Search code examples
python-polars

Polars: Select element of list using column value as index


Code to generate the toy dataset:

import itertools
import numpy as np
import polars as pl

first = 30
second = 50
third = 40
data = {
    "a": np.concatenate(
        (np.repeat(1, first), np.repeat(2, second), np.repeat(3, third))
    ),
    "b": np.concatenate(
        (
            sorted(np.random.randint(1, first, size=first)),
            sorted(np.random.randint(1, second, size=second)),
            sorted(np.random.randint(1, third, size=third)),
        )
    ),
}

d = [
    np.tile(np.random.randint(1, first * 2, size=first), (first, 1)).tolist(),
    np.tile(np.random.randint(1, second * 2, size=second), (second, 1)).tolist(),
    np.tile(np.random.randint(1, third * 2, size=third), (third, 1)).tolist(),
]
data["d"] = list(itertools.chain.from_iterable(d))

df = pl.DataFrame(data)
pl_df = df.with_columns([pl.col("a").cum_count().over("a", "b").alias("c")])
pl_df.select(['a', 'b', 'c', "d"]).head()

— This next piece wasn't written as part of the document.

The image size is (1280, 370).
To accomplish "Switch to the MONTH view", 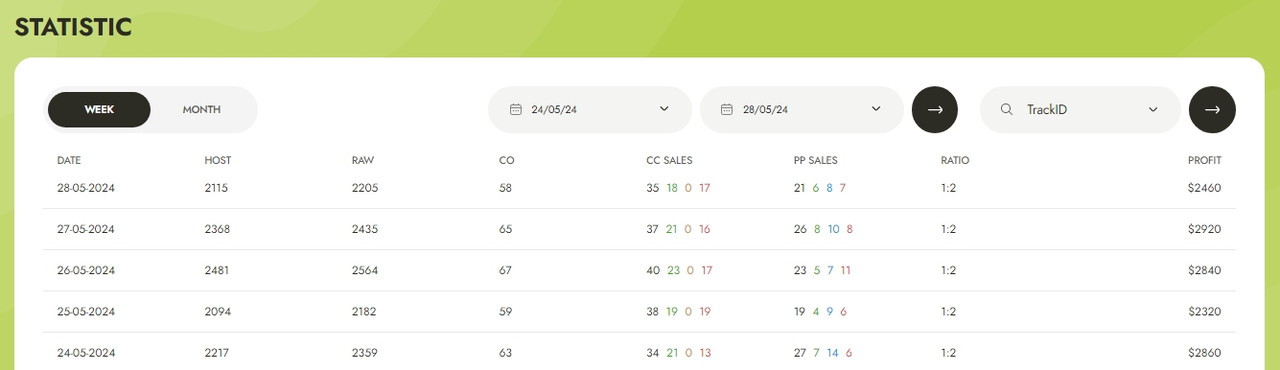I will click(202, 109).
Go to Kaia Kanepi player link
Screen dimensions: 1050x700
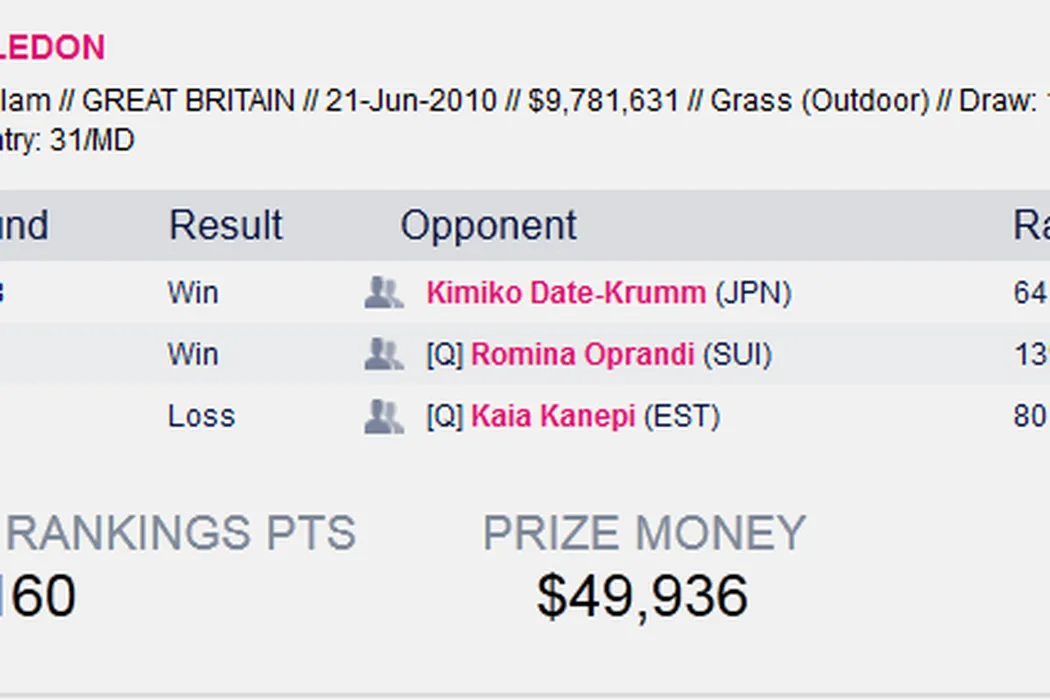[x=553, y=416]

enter image description here

I'm using polars "0.20.3" and I'd like to take the index value (from col B) of a list of values that are on another column, meaning that:

  • for first row, I would take number 23 from col D
  • for second row, I would take number 17 from col D
  • ...

How can I achieve that without iterating over the rows of the dataframe?

Thanks in advance


Solution

  • For this, pl.Expr.list.get can be used as follows.

    (
        df
        .with_columns(
            pl.col("d").list.get(pl.col("b")-1).alias("res")
        )
    )
    

    Note that I am passing pl.col("b") - 1 to the index parameter of pl.Expr.list.get to mimic the 1-indexed array operation mentioned in the question (the first list element being assigned index 1 instead of index 0).

    shape: (120, 4)
    ┌─────┬─────┬────────────────────┬─────┐
    │ a   ┆ b   ┆ d                  ┆ res │
    │ --- ┆ --- ┆ ---                ┆ --- │
    │ i64 ┆ i64 ┆ list[i64]          ┆ i64 │
    ╞═════╪═════╪════════════════════╪═════╡
    │ 1   ┆ 1   ┆ [31, 25, 45, … 59] ┆ 31  │
    │ 1   ┆ 3   ┆ [31, 25, 45, … 59] ┆ 45  │
    │ 1   ┆ 4   ┆ [31, 25, 45, … 59] ┆ 25  │
    │ 1   ┆ 8   ┆ [31, 25, 45, … 59] ┆ 24  │
    │ 1   ┆ 8   ┆ [31, 25, 45, … 59] ┆ 24  │
    │ …   ┆ …   ┆ …                  ┆ …   │
    └─────┴─────┴────────────────────┴─────┘